A Ghost Story : Phantom Mechanics

Ghost Story

A Ghost Story (2017, Dir. David Lowery) is a bizarre experience.It’s a film which does its best to wrestle itself away from any genre conventions you might associate with it on first glance. Seeing the supernatural draws your mind to horror, but there is very little to be scared of here. Seeing the hype quotes around it, with words like cosmic” and another one I saw describing it as “meditation on the passage of  timemight prepare you for a mind bending cerebral brain melter, and while part of that’s true, a lot of the film is concerned with tiny, minute and gentle human motions, all very easy to grasp hold of.

That’s not to say any one element is better than the other, but seeing them combined together in such an unusual package such as this one, one which starts A-list actors spending most of their time simply being present rather than “Acting” in any traditional sense of the word. Seeing these elements in a film which inhabits a space much closer to still life photography than the frenetic technical wizardry of modern-day cinematography. It works together to make a film which is constantly forcing you to adjust to its rhythms, and re-adjust almost immediately again. For only 92 minutes, the structural and poetic complexity is honestly quite impressive.

I’ll try to break it down through its most noticeable element, it’s play with time. Much has been made of film’s ability to compress or extend time, it’s ability to make years, centuries or even millennia pass from one frame to the next, or to drag a single moment in time, a second or even a fraction of that, and drag it out to last seconds, minutes, even hours if you were bold/mad enough. A Ghost Story manipulates time for all it’s worth. There’s a very bold choice as we watch M (played by melancholic Rooney Mara) consume a pie in real-time for nearly 4 minutes, Lowery choosing to focus his lens on time which many other films would gloss over to focus on more “dramatic moments”. Or from one second to the next, an entire life flashes before C’s eyes (played by melancholic Casey Affleck under a sheet for 90% of the time).

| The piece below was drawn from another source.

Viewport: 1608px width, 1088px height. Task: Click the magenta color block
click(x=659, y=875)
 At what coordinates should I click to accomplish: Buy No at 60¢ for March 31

That’s messing around with structure, making the audience get lost and disorient from their usual understanding of time.

It does all sound rather cosmic when you start to write it down, but again lots of the film is devoted to very small, intimate details. C spends a large amount of time scratching at a nook in the wall where M left a note.  A beginning scene just involves C & M gently and sleepily kissing each other, which goes on for a while. There’s a lot more of these tiny moments, and each one adds up like tiny fragments of a shattered glass. And since so much of the film is image driven, the lack of spoken words drives the film into a territory where things are much more unfocused, but much simpler. It puts you in territory which is usually reserved for experimental films (which I guess this is anyway?), the territory of experience rather than precise understanding. You have to use emotional reasoning rather than logical processing here.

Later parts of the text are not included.